Tuesday, June 26, 2007

MySQL Proxy - An excellent excuse to learn a new language

If you are as curious as I am about technology, you would have been intrigued when the MySQL proxy entered the radar. So I followed this promising jewel from its first inception as source only (and for internal distribution) until its release with a full series of binaries.

The recent announcement has made it official. MySQL Proxy is a full fledged supported product, and it's ready to use.
You just have to get the binaries and use it.
If you feel like experimenting (and there is no reason to get the proxy if you aren't) you can have a look at the sample lua scripts available on the Forge and play with them. You may notice that there is one snippet that I created. If you are thinking of calling me for lua lessons, think again. When I wrote that example, my entire production with lua amounted to three scripts, and the total length of my lua experience could be measured in hours.
Having used at least a dozen languages (including the usual suspects Pascal, C, C++, and Perl, but also things like Sather), a new scripting language does not scare me. I believe that I am going to see more of this lua, and I believe that lots of MySQL users are going to become proficient lua speakers in the near future.
Good job, Jan!

Users, give the proxy a try. And if you can't figure out what to do with it, stay tuned. I have a couple of article on this subject, and not only about this proxy, coming soon.

Wednesday, June 13, 2007

Test suites for the masses


Test suites are hard, but your business needs to have one.
They are hard because modern applications are complex.
Technology can help you. There are tools that can simplify the task of creating a thorough test suite.

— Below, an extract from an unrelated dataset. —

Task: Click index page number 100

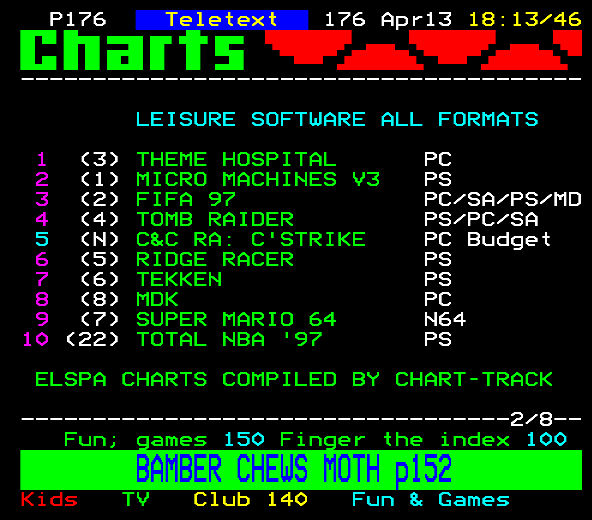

Does your main business have a regression test?

The likely answers to the above questions are:
  • Yes. - Good chap. Keep up the good work. You may stop reading, but just out of curiosity, read on.
  • No. I don't need one. - You may stop reading. Most likely your business is already doomed. :)
  • No. I don't have time (don't know how) to make one. - Keep reading. There is something for you.
What's a regression test? Is a useful watchdog that tells you if your software is working the way it was intended to.
If you don't have one, you have no quick and reliable way of telling if your application is safe.
If you think that you don't need a regression test suite, either you have found the formula of making perfect software, or your optimism is way off mark.

Tests are hard

If you have a test suite, you know that it requires hard work, dedication, cunning ways of thinking, technical abilities.
If your business includes a MySQL database, you may consider using its specific test framework, which introduces yet another level of difficulty.
MySQL testing framework is designed to allow testing any database scheme (stand alone, replicated, clusters) with just one box, at the price of some language addition that you would need to learn.
Writing your own regression test that covers your application means replaying the data structure and the queries, to make sure that, if you alter the working environment, your application continues working as required.

The most likely scenario occurs when you need to upgrade. Your current server has a bug that was just fixed in a more recent one. You would like to upgrade, but before doing that you would like to be sure that the new environment is capable of running your queries without side effects.
A regression test would solve the problem. You set up a temporary server, install the upgraded software and run the test suite. If you don't get errors, you may confidently upgrade. It depends on how thorough is your test, of course. The more you cover, the more you can trust it.
If you don't have a regression test and you need to upgrade, you are in trouble. If there are inconsistencies between your application and the new version, you will find out when a user complains about a failure. Which is not the most desirable course of action.

Understanding the problem

Why making a test suite for an application is so hard? Mostly because you don't usually have a list of all queries running against your server. Even if you planned a modular application and all your database calls are grouped in one easy accessible part of your code, that won't solve your problem. Modern applications don't use static queries. Most queries are created on the fly by your application server, twisting a template and adding parameters from users input.
And even if your templates are really well planned, so that they leave nothing to imagination, you will have trouble figuring out what happens when many requests access your database concurrently.
Smarter applications can log all database requests and leave a trail that you can use to create your test. But more complex systems count more than one application, and taking trace of all their queries is a real headache.

Making tests easier

Fortunately, there is a central place where all queries go. Your server.
Unfortunately, the server does not create a test case for you. It just records all calls in the general log, and it that is not suitable for further consumption.
Here comes the technology I mentioned earlier. You can make a test script out of your general log.
  1. activate the general log;
  2. Download the test maker;
  3. Inspect the general log and identify the likely period when the most important queries occur;
  4. tell the test maker to read the above traffic (which you can identify by line number or by timestamp)
  5. edit the resulting test and see if covers your needs.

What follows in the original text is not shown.